Acorn Sqash is SOO easy to cook. You can cut it in halves or into small cubes to go with whatever dish you want to prepare. I chose to cut them into smaller halves so they would cook quicker.
Heat your oven to 365 degrees and cook for 45 minutes (longer if bigger halves) until you can easily pierce with a fork.
In the meantime I started on the "fillings" for my squash. This time I decided to go with some brocolli and cauliflower, Quinoa, Kale and parsley.
Parsley is known for increasing the anti-oxiadant capacity of the blood and killing bacteria. It also maintains elasticity of blood vessels, helps to repair bruises, and is an excellent digestion restorative remedy. High in vitamin C, beta carotene, B12, chlorophll and essential fatty acids, parsley is an extradordinary immunity enhancing food!
Kale (Left) Parsley (Right)
Kale's risk-lowering benefits for cancer have recently been extended to at least five different types of cancer.

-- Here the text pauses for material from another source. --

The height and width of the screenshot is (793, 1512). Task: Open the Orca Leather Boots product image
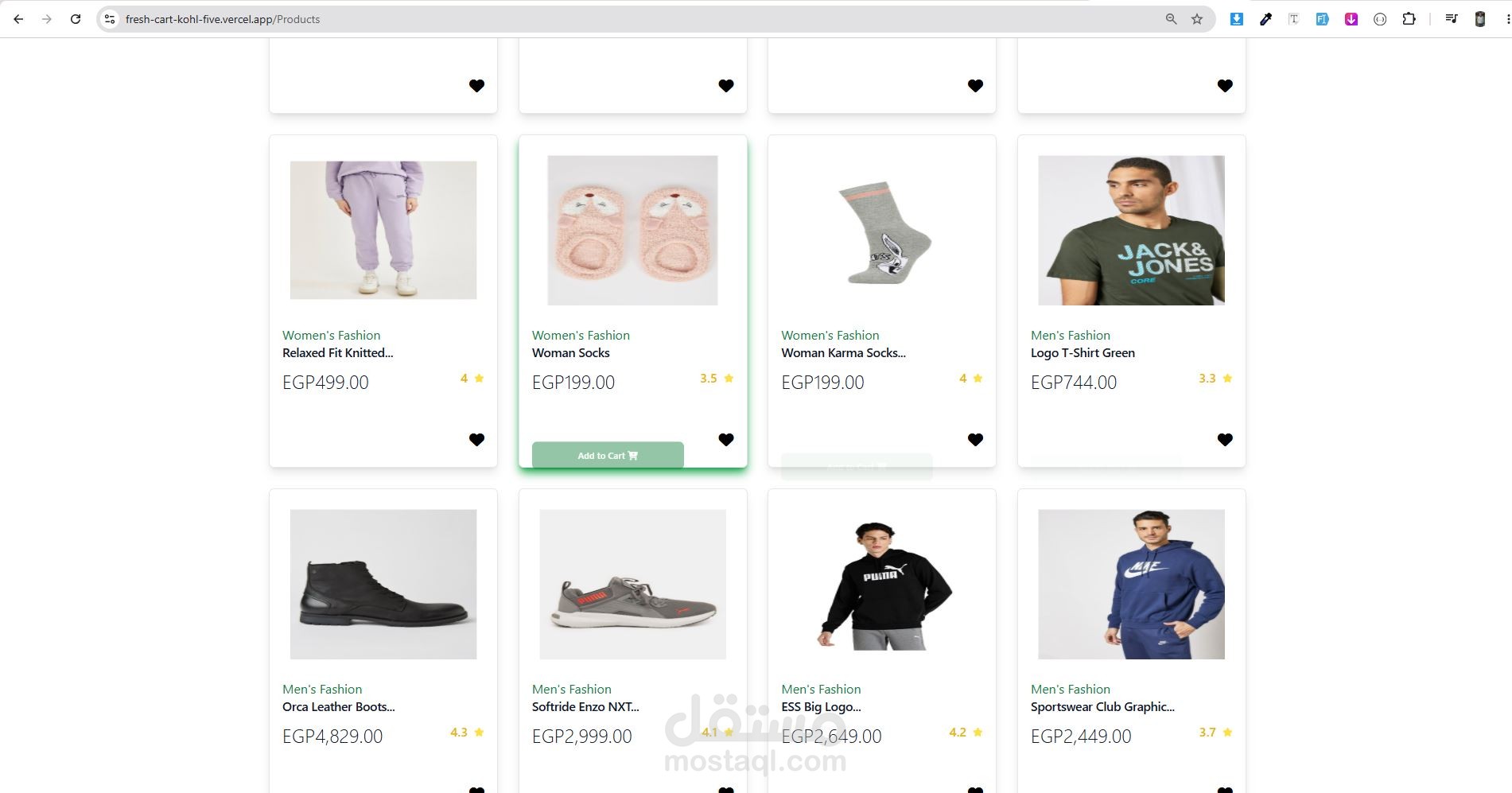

These types include cancer of the bladder, breast, colon, ovary, and prostate. Isothiocyanates (ITCs) made from glucosinolates in kale play a primary role in achieving these risk-lowering benefits. Researchers can now identify over 45 different flavonoids in kale. With kaempferol and quercetin heading the list, kale's flavonoids combine both antioxidant and anti-inflammatory benefits in way that gives kale a leading dietary role with respect to avoidance of chronic inflammation and oxidative stress.

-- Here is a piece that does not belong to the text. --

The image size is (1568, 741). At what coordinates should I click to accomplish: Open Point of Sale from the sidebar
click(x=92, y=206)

Mix together Cauliflower and Broccoli over Olive Oil and cook for 3-5 minutes.
When the acorn squash is finished it is time to add all of the wonderful veggies!
Add (as desired) Quinoa (I used Red Quinoa this time). I also added some shelled hemp seeds!
Then pour all of the veggies over the sqaush and quinoa to make a wonderful dinner full of antioxidants and vital nutrients!